Moncef Kartas, membre du panel d’experts de l’ONU pour la Libye. © YouTube/War and Peace Talk

Publié le 1 mai 2019 Lecture : 3 minutes.

Moncef Kartas, un binational allemand et tunisien, a été arrêté le 26 mars à son arrivée à l’aéroport de Tunis.

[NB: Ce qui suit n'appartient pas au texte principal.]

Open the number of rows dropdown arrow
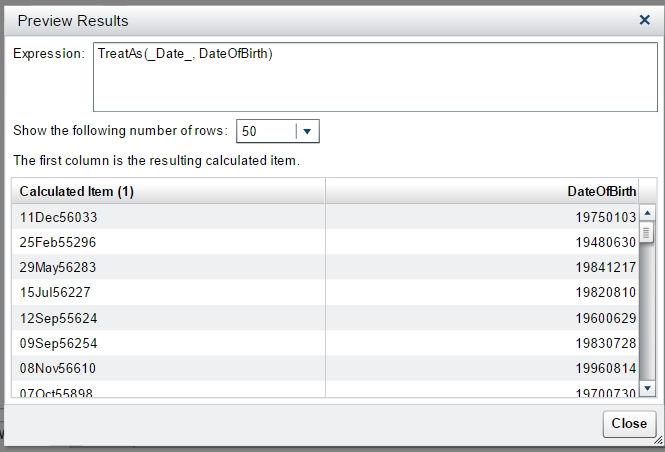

Il est toujours en détention, après avoir été accusé d’espionnage par les autorités tunisiennes, un crime passible de la peine de mort.

Les Nations unies, qui réclament des éclaircissements, martèlent que M. Kartas était à Tunis en mission et bénéficiait d’une immunité diplomatique en tant que membre du panel d’experts du comité des sanctions sur la Libye.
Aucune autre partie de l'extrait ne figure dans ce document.